Mercedes "ne comprend pas parfaitement" son mauvais rythme de Suzuka
Andrew Shovlin, directeur de l'ingénierie de piste de Mercedes, a avoué que l'équipe ne comprenait pas totalement pourquoi son premier relais en gommes dures lors du Grand Prix du Japon avait été aussi désastreux.
Le Grand Prix du Japon s'est avéré décevant pour Mercedes, déjà en difficulté depuis le début de saison. George Russell et Lewis Hamilton ont fini à la septième et à la neuvième place, après une première partie de course plutôt compliquée pour les Flèches d'Argent.
En effet, le premier relais effectué sur la gomme dure, chaussée après le drapeau rouge causé par l'accident entre Daniel Ricciardo et Alexander Albon au premier tour, n'a pas permis aux deux pilotes britanniques de remonter sur la McLaren d'Oscar Piastri et l'Aston Martin de Fernando Alonso, les voyant même s'échapper et creuser l'écart petit à petit.
Un premier relais qualifié "d'atroce" par le directeur de l'équipe Toto Wolff, qui n'a forcément pas aidé sur un tracé rapide qui ne convenait déjà pas spécialement à la W15. Andrew Shovlin, chef de l'ingénierie de piste chez Mercedes, énonce dans le debrief d'après course les potentielles explications liées à cette situation.
"Au début c'était bien, puis à mi-parcours [les performances ont] commencé à baisser", déclare Shovlin. "Nous avons également eu un peu de trafic. À Suzuka, les pneus sont assez chauds, il y a un peu de surchauffe et quand il y a du trafic, cela diminue l'adhérence et provoque un peu plus de glisse, et nous étions particulièrement en difficulté dans les virages les plus lents."
"Il y a l'épingle et la chicane aussi, c'est là que nous perdions une bonne partie de notre temps et c'était assez difficile une fois arrivé à ce stade du relais, comme je l'ai dit, [et] c'était encore pire quand nous avions une voiture devant."
"Mais il était difficile de faire tourner la voiture et cela nous coûtait un peu dans ces deux virages.

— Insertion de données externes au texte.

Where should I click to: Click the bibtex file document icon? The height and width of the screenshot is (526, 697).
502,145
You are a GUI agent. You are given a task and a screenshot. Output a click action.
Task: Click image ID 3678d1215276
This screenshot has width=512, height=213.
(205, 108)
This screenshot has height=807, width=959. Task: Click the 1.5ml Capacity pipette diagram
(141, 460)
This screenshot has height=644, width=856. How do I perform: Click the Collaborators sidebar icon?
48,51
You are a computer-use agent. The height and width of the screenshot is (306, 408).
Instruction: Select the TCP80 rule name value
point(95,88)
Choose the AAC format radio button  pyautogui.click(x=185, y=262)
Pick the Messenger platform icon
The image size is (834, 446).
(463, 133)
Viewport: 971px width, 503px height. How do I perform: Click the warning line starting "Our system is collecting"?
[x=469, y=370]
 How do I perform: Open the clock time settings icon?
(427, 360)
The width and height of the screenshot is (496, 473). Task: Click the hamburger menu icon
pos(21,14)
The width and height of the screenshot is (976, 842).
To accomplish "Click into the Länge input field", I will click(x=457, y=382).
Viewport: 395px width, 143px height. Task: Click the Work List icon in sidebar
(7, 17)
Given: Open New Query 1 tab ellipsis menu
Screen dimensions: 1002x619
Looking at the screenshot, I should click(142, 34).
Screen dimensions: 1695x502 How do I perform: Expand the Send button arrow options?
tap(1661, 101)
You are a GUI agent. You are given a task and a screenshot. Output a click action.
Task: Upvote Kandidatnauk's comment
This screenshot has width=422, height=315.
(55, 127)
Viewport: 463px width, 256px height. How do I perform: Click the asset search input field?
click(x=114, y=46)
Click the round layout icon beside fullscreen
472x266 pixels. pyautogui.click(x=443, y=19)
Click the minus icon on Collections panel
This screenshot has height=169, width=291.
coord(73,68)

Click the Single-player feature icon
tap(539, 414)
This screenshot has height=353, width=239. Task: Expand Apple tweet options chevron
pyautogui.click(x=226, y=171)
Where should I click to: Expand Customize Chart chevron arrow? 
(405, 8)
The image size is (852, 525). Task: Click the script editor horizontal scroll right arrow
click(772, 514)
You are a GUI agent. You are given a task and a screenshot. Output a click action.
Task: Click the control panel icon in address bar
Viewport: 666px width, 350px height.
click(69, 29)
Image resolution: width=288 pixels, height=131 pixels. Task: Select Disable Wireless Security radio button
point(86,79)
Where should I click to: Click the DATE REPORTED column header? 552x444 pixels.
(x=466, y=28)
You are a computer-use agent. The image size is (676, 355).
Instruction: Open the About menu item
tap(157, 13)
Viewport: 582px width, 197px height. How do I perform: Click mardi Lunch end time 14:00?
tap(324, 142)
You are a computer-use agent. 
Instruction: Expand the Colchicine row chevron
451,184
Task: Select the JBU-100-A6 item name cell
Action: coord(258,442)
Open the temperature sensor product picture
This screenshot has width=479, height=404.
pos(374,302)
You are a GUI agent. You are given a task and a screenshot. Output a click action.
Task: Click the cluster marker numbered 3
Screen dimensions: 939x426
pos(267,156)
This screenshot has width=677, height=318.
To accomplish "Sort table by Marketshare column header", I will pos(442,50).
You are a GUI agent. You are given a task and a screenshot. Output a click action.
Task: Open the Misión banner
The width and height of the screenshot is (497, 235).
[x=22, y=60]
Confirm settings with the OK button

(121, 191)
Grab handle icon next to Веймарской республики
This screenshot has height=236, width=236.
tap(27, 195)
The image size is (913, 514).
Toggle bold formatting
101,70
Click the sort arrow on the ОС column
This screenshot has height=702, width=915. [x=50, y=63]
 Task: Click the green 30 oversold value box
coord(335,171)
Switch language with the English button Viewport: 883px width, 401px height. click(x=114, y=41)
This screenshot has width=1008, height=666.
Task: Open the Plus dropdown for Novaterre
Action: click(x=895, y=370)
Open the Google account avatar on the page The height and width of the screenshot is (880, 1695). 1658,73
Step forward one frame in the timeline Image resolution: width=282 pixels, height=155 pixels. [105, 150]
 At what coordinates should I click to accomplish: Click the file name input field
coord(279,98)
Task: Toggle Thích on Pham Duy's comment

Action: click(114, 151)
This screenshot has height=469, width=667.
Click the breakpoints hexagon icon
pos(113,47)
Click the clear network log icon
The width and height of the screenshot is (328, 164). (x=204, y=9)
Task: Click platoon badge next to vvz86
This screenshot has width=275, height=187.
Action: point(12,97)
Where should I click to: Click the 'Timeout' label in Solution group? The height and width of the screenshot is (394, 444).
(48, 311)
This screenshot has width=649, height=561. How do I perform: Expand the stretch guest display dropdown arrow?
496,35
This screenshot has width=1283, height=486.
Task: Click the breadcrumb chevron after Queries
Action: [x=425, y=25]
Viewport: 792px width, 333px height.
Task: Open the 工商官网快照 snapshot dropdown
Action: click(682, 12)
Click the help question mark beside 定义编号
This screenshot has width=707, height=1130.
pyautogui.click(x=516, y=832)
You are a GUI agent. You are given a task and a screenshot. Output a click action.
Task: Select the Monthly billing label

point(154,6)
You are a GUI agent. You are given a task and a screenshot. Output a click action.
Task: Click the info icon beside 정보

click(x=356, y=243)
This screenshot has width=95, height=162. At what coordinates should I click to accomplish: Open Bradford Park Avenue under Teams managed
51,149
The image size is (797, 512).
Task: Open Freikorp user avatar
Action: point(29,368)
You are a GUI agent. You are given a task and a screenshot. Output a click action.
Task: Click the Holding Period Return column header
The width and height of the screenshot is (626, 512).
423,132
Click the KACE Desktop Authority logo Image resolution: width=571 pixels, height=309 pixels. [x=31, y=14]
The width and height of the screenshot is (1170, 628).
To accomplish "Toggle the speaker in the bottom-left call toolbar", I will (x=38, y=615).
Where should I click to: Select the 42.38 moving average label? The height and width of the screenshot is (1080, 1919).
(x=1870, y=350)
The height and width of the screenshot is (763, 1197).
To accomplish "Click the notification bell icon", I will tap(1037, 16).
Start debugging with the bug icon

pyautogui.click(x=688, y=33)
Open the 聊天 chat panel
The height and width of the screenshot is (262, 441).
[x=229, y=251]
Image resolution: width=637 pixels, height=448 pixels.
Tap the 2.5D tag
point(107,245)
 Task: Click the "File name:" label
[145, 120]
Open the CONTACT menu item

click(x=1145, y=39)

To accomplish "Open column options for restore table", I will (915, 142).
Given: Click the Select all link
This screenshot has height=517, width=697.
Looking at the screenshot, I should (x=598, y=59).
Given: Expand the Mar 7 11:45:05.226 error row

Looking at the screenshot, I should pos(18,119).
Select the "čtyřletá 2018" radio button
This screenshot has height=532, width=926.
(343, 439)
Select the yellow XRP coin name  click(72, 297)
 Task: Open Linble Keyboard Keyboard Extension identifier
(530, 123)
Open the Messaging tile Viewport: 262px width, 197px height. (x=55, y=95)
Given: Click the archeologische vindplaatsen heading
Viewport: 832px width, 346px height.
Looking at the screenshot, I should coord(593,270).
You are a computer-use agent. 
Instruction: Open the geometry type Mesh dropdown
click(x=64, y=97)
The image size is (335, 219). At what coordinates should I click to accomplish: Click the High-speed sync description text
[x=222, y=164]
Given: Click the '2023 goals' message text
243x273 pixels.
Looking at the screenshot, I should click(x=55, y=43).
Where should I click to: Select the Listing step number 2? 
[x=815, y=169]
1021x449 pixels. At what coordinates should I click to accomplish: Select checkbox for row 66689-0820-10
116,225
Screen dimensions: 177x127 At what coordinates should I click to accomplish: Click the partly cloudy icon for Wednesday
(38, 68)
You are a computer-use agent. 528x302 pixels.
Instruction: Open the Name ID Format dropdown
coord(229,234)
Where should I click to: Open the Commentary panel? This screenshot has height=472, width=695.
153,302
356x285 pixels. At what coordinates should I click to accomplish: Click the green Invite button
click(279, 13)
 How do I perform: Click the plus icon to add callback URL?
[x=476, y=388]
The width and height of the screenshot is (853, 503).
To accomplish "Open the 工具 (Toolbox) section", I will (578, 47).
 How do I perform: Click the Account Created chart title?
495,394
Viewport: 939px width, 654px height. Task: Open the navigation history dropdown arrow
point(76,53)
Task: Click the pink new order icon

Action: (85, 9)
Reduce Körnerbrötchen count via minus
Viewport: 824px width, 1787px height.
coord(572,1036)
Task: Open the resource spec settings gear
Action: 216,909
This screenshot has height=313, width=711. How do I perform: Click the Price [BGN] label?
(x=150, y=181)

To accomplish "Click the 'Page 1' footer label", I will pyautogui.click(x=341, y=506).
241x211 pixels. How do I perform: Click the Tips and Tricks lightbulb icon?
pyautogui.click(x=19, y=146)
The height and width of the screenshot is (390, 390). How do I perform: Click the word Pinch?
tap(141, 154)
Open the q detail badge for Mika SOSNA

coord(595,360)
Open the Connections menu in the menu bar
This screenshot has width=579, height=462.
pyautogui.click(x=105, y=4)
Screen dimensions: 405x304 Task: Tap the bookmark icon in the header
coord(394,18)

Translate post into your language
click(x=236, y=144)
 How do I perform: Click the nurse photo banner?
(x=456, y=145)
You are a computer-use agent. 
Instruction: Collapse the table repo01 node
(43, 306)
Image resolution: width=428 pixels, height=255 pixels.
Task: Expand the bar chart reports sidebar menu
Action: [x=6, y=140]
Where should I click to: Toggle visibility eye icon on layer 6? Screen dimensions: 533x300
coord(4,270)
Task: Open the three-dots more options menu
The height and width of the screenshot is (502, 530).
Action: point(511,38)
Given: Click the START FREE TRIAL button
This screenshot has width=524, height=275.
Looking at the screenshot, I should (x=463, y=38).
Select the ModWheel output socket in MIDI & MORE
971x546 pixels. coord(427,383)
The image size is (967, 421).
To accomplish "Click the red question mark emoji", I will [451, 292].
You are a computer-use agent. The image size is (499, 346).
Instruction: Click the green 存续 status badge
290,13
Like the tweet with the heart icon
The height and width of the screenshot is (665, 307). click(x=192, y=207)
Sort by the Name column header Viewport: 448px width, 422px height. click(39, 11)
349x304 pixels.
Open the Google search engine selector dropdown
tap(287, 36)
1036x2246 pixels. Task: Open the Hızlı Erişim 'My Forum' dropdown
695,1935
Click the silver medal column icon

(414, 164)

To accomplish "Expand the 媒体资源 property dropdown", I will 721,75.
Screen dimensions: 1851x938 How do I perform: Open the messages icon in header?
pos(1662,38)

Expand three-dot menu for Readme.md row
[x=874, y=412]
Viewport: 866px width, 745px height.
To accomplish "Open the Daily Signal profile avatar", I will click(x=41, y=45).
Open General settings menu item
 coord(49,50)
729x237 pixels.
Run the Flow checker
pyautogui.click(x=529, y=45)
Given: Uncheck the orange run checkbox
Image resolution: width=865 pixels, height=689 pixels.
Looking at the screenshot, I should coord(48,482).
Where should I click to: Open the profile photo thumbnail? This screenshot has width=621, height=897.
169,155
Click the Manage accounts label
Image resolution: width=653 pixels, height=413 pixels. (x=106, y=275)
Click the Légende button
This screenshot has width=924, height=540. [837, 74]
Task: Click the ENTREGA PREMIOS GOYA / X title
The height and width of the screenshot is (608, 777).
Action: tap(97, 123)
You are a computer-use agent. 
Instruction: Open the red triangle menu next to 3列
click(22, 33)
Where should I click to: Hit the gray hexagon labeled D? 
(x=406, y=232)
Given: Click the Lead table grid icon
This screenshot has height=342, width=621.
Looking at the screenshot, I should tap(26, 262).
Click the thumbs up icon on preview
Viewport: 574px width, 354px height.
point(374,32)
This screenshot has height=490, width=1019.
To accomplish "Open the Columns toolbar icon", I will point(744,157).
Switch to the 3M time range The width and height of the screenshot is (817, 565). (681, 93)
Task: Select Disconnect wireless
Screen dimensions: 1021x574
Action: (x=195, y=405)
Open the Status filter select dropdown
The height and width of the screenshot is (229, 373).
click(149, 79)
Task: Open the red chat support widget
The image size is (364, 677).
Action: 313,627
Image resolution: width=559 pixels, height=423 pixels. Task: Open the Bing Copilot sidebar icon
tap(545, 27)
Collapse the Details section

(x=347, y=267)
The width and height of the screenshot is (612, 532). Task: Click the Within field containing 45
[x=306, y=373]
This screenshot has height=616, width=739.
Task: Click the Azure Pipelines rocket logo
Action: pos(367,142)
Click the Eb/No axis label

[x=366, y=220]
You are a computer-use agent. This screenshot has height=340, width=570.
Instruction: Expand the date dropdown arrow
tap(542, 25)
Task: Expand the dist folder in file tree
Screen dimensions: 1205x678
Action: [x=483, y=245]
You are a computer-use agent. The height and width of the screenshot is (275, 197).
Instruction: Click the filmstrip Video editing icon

Et puis, évidemment, comme les pneus s'usent, [la voiture] glisse plus et les températures [des pneus] augmentent, ce qui a aggravé la situation."
Arrêt au stand de George Russell, Mercedes F1 W15
Photo de: Andy Hone / Motorsport Images
Pourtant, Shovlin a avoué que Mercedes ne semblait pas avoir entièrement élucidé les causes de ce manque de rythme, qui ne s'est d'ailleurs pas réitéré sur le deuxième relais en pneus durs, qui était lui bien plus solide.
"Je ne dirais pas que nous comprenons parfaitement ce problème à l'heure actuelle. Il est évidemment encore très tôt après la course. C'est l'une des tâches auxquelles nous allons nous atteler dans les prochains jours en essayant de comprendre exactement ce qui s'est passé et pourquoi nous avons beaucoup plus perdu de temps que [Charles] Leclerc, par exemple, qui a fait un très bon premier relais qui était beaucoup plus long."